» **GOAL OF THE EXERCISE**: Type each record below again, with the same words.
───── INFORMATION PROVIDED ─────
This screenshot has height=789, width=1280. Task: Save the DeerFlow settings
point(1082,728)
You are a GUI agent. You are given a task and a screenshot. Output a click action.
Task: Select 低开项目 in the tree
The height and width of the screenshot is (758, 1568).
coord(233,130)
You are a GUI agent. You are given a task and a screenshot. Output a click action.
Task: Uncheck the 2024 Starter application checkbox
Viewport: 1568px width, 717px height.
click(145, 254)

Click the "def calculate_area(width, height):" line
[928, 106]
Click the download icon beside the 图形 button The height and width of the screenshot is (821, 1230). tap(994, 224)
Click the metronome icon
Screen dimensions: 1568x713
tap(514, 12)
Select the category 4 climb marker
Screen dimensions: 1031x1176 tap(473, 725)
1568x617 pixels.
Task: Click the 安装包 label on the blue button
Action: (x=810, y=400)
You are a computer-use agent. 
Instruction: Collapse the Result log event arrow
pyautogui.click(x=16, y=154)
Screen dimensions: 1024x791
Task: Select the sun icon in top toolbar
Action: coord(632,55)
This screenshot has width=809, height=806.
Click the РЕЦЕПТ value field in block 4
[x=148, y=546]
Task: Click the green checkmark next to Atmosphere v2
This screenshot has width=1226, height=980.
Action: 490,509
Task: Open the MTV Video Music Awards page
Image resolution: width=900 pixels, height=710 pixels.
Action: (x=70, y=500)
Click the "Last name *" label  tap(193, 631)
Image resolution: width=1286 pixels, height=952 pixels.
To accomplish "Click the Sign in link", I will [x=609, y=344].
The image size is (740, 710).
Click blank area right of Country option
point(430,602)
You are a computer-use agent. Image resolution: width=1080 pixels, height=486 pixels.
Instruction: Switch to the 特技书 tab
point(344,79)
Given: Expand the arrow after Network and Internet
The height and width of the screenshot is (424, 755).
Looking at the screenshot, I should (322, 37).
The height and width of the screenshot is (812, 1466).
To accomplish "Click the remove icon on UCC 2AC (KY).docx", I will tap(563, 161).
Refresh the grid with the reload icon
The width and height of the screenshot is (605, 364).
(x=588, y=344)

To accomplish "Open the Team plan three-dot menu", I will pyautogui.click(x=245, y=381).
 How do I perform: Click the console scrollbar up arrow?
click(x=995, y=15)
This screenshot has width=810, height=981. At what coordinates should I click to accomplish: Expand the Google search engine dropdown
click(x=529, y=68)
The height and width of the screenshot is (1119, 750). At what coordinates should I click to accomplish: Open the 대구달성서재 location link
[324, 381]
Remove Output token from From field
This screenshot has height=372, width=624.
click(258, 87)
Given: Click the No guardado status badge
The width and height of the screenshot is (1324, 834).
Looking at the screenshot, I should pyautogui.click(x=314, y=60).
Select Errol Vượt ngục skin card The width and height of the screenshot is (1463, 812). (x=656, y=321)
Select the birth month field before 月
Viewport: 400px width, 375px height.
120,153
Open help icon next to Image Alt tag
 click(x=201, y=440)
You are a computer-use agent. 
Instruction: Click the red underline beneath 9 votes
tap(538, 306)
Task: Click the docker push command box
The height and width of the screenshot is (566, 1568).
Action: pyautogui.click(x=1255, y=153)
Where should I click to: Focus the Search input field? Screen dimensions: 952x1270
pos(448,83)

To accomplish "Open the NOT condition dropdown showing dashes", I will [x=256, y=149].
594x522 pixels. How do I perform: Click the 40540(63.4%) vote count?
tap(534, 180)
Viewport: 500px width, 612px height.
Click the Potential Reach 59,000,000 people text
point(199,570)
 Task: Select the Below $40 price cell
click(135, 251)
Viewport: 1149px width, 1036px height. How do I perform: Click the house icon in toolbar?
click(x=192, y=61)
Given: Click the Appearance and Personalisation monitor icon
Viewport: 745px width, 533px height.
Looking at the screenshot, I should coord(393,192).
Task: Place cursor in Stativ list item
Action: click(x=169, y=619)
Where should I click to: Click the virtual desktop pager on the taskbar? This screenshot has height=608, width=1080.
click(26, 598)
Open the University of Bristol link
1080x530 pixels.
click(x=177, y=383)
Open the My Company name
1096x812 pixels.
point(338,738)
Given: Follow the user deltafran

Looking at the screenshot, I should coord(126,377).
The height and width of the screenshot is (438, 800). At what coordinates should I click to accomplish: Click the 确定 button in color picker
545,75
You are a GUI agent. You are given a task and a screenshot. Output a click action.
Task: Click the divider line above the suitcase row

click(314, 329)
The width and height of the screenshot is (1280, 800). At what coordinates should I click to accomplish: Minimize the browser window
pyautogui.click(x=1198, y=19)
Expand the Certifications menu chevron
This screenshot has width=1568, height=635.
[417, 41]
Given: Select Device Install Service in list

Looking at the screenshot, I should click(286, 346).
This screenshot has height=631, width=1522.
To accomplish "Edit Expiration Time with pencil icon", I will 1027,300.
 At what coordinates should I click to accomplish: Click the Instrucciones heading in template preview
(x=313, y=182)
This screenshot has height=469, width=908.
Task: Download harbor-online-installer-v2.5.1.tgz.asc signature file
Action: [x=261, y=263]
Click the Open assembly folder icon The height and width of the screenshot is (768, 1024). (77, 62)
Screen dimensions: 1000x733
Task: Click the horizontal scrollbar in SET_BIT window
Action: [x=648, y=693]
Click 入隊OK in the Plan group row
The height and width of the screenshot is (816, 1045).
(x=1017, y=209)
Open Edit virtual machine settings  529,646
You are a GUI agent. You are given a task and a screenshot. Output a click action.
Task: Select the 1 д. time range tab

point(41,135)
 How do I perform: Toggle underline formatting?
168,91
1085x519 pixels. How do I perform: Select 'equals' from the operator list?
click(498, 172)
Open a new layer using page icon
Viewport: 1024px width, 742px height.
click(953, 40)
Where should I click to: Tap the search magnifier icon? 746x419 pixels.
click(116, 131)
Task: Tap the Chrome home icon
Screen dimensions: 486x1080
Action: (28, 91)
─────
» **WRITTEN RESPONSE**:
This screenshot has height=789, width=1280. Task: Save the DeerFlow settings
point(1082,728)
You are a GUI agent. You are given a task and a screenshot. Output a click action.
Task: Select 低开项目 in the tree
The height and width of the screenshot is (758, 1568).
coord(233,130)
You are a GUI agent. You are given a task and a screenshot. Output a click action.
Task: Uncheck the 2024 Starter application checkbox
Viewport: 1568px width, 717px height.
click(145, 254)

Click the "def calculate_area(width, height):" line
[928, 106]
Click the download icon beside the 图形 button The height and width of the screenshot is (821, 1230). tap(994, 224)
Click the metronome icon
Screen dimensions: 1568x713
tap(514, 12)
Select the category 4 climb marker
Screen dimensions: 1031x1176 tap(473, 725)
1568x617 pixels.
Task: Click the 安装包 label on the blue button
Action: (x=810, y=400)
You are a computer-use agent. 
Instruction: Collapse the Result log event arrow
pyautogui.click(x=16, y=154)
Screen dimensions: 1024x791
Task: Select the sun icon in top toolbar
Action: coord(632,55)
This screenshot has width=809, height=806.
Click the РЕЦЕПТ value field in block 4
[x=148, y=546]
Task: Click the green checkmark next to Atmosphere v2
This screenshot has width=1226, height=980.
Action: 490,509
Task: Open the MTV Video Music Awards page
Image resolution: width=900 pixels, height=710 pixels.
Action: (x=70, y=500)
Click the "Last name *" label  tap(193, 631)
Image resolution: width=1286 pixels, height=952 pixels.
To accomplish "Click the Sign in link", I will [x=609, y=344].
The image size is (740, 710).
Click blank area right of Country option
point(430,602)
You are a computer-use agent. Image resolution: width=1080 pixels, height=486 pixels.
Instruction: Switch to the 特技书 tab
point(344,79)
Given: Expand the arrow after Network and Internet
The height and width of the screenshot is (424, 755).
Looking at the screenshot, I should (322, 37).
The height and width of the screenshot is (812, 1466).
To accomplish "Click the remove icon on UCC 2AC (KY).docx", I will tap(563, 161).
Refresh the grid with the reload icon
The width and height of the screenshot is (605, 364).
(x=588, y=344)

To accomplish "Open the Team plan three-dot menu", I will pyautogui.click(x=245, y=381).
 How do I perform: Click the console scrollbar up arrow?
click(x=995, y=15)
This screenshot has width=810, height=981. At what coordinates should I click to accomplish: Expand the Google search engine dropdown
click(x=529, y=68)
The height and width of the screenshot is (1119, 750). At what coordinates should I click to accomplish: Open the 대구달성서재 location link
[324, 381]
Remove Output token from From field
This screenshot has height=372, width=624.
click(258, 87)
Given: Click the No guardado status badge
The width and height of the screenshot is (1324, 834).
Looking at the screenshot, I should pyautogui.click(x=314, y=60).
Select Errol Vượt ngục skin card The width and height of the screenshot is (1463, 812). (x=656, y=321)
Select the birth month field before 月
Viewport: 400px width, 375px height.
120,153
Open help icon next to Image Alt tag
 click(x=201, y=440)
You are a computer-use agent. 
Instruction: Click the red underline beneath 9 votes
tap(538, 306)
Task: Click the docker push command box
The height and width of the screenshot is (566, 1568).
Action: pyautogui.click(x=1255, y=153)
Where should I click to: Focus the Search input field? Screen dimensions: 952x1270
pos(448,83)

To accomplish "Open the NOT condition dropdown showing dashes", I will [x=256, y=149].
594x522 pixels. How do I perform: Click the 40540(63.4%) vote count?
tap(534, 180)
Viewport: 500px width, 612px height.
Click the Potential Reach 59,000,000 people text
point(199,570)
 Task: Select the Below $40 price cell
click(135, 251)
Viewport: 1149px width, 1036px height. How do I perform: Click the house icon in toolbar?
click(x=192, y=61)
Given: Click the Appearance and Personalisation monitor icon
Viewport: 745px width, 533px height.
Looking at the screenshot, I should coord(393,192).
Task: Place cursor in Stativ list item
Action: click(x=169, y=619)
Where should I click to: Click the virtual desktop pager on the taskbar? This screenshot has height=608, width=1080.
click(26, 598)
Open the University of Bristol link
1080x530 pixels.
click(x=177, y=383)
Open the My Company name
1096x812 pixels.
point(338,738)
Given: Follow the user deltafran

Looking at the screenshot, I should coord(126,377).
The height and width of the screenshot is (438, 800). At what coordinates should I click to accomplish: Click the 确定 button in color picker
545,75
You are a GUI agent. You are given a task and a screenshot. Output a click action.
Task: Click the divider line above the suitcase row

click(314, 329)
The width and height of the screenshot is (1280, 800). At what coordinates should I click to accomplish: Minimize the browser window
pyautogui.click(x=1198, y=19)
Expand the Certifications menu chevron
This screenshot has width=1568, height=635.
[417, 41]
Given: Select Device Install Service in list

Looking at the screenshot, I should click(286, 346).
This screenshot has height=631, width=1522.
To accomplish "Edit Expiration Time with pencil icon", I will 1027,300.
 At what coordinates should I click to accomplish: Click the Instrucciones heading in template preview
(x=313, y=182)
This screenshot has height=469, width=908.
Task: Download harbor-online-installer-v2.5.1.tgz.asc signature file
Action: [x=261, y=263]
Click the Open assembly folder icon The height and width of the screenshot is (768, 1024). (77, 62)
Screen dimensions: 1000x733
Task: Click the horizontal scrollbar in SET_BIT window
Action: [x=648, y=693]
Click 入隊OK in the Plan group row
The height and width of the screenshot is (816, 1045).
(x=1017, y=209)
Open Edit virtual machine settings  529,646
You are a GUI agent. You are given a task and a screenshot. Output a click action.
Task: Select the 1 д. time range tab

point(41,135)
 How do I perform: Toggle underline formatting?
168,91
1085x519 pixels. How do I perform: Select 'equals' from the operator list?
click(498, 172)
Open a new layer using page icon
Viewport: 1024px width, 742px height.
click(953, 40)
Where should I click to: Tap the search magnifier icon? 746x419 pixels.
click(116, 131)
Task: Tap the Chrome home icon
Screen dimensions: 486x1080
Action: (28, 91)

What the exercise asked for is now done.